Há algo de comum entre a ópera Turandot, cujo enredo muito me interessa, e a genealogia do poder na nossa sociedade. Ao analisar o enredo da obra, reflexões importantes sobre o poder e a vida surgem, principalmente numa época em que beiramos o poder antidemocrático.

“Turandot” é uma ópera de Puccini, que conta a história da cruel e despótica princesa Turandot, da China. Obrigada por seu pai a se casar, ela inventa um artifício para se ver livre de seus pretendentes: ela impõe a todos os príncipes que a cortejam decifrar três enigmas dificílimos, que eles nunca saberiam, e ela manda decapitar a todos os malfadados. Turandot é uma assassina sádica e estabelece um reinado de terror na China imperial, a ponto de preocupar seu pai, o imperador e os funcionários do palácio. Ela não quer se casar porque uma antepassada sua de um milênio atrás havia sido estuprada por um invasor tártaro, e, mesmo depois de tanto tempo, ela se mostra traumatizada com isso. E é exatamente um príncipe desse povo tártaro, cujo pai está exilado na China, é que se candidata à sua mão e consegue responder aos seus enigmas, depois que todos o tentam demover do intento. Turandot então implora para não se casar, mas seu pai a obriga. O príncipe tártaro, vendo seu desespero, resolve pagar com a mesma moeda: se ela responder a um enigma, está livre dele, e ela o pode decapitar. Ela tem até o amanhecer para descobrir o nome do príncipe. Sem saber como fazer isso, a déspota proibe que todos os pequineses durmam até que alguém descubra o nome do príncipe. Aterrorizados pelo monstro que os governa, denunciam o pai do príncipe, o rei exilado, cuja escrava era apaixonada pelo pretendente da princesa. Turandot os tortura, mas é em vão. A escrava morre durante a tortura e Turandot perde a demanda. Instantes antes de o sol nascer, após humilhá-la, o príncipe revela seu nome a Turandot, que ordena a sua execução, imediatamente.

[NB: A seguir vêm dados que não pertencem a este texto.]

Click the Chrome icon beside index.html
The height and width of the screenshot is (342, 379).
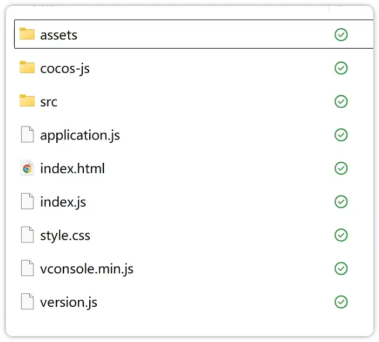pyautogui.click(x=27, y=169)
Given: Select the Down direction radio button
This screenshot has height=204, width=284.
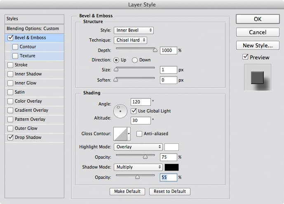Looking at the screenshot, I should 134,60.
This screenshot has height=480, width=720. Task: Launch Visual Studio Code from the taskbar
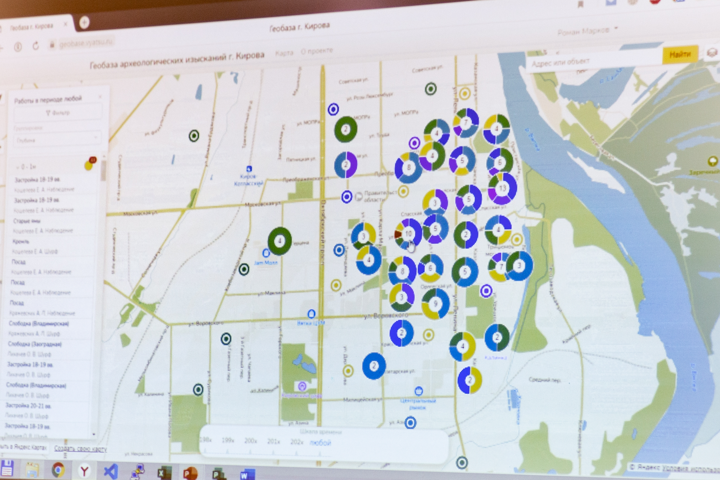(x=111, y=471)
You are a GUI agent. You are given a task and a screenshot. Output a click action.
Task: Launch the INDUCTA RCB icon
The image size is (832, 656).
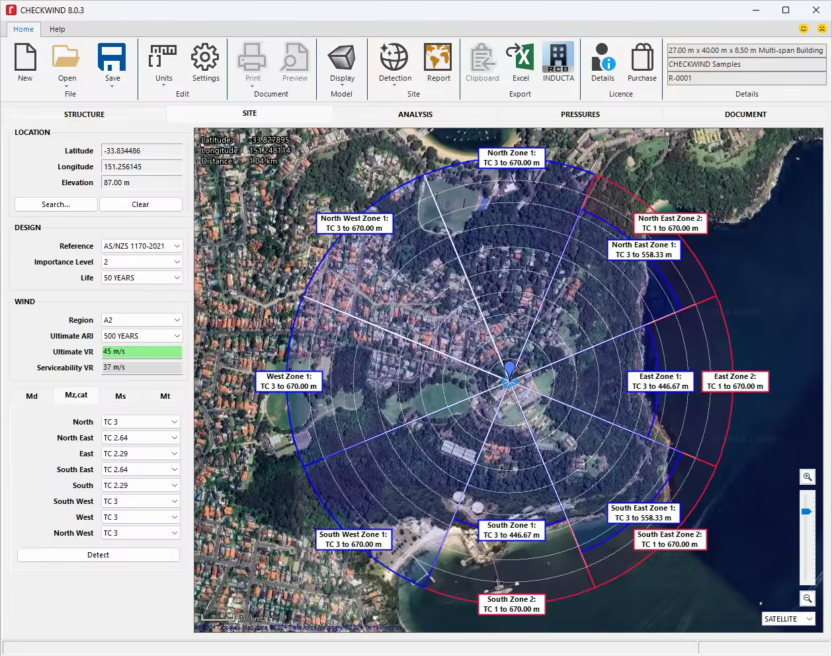point(558,58)
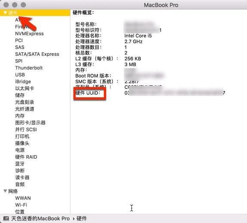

O enredo romântico da ópera tem como plano de fundo a tirania, o poder despótico de uma princesa absolutista. Ao caracterizar o enredo de romântico, não significa que seja, exatamente, um idílio amoroso. A ópera, ao contrário, possui um enredo fantasioso, sentimentalista, aterrorizante e dramático. Baseada numa peça de duzentos anos antes, quando o Romantismo europeu ainda estava se desenvolvendo na Inglaterra e Alemanha, a peça mostra características do movimento que ainda estava por surgir: gosto pelo trágico, pela cultura oriental e suas “bizarrices”, quando comparadas com a cultura europeia, obsessão pela morte e pelo terror. Peças teatrais e romances de 100 anos depois teriam essas características. Portanto, em 1926, quando Puccini escreve suas óperas, obcecado por personagens neuróticas e cruéis, ele retoma características do Romantismo, visto que a princesa não é uma personagem da realidade, ao contrário, parece uma entidade divina ou ainda diabólica. O terror, as características satânicas das personagens, a aura de mistério e suspense, tudo remete ao Romantismo, inclusive: a animalização do homem, a idealização do poder e seus agentes, a ausência de racionalidade.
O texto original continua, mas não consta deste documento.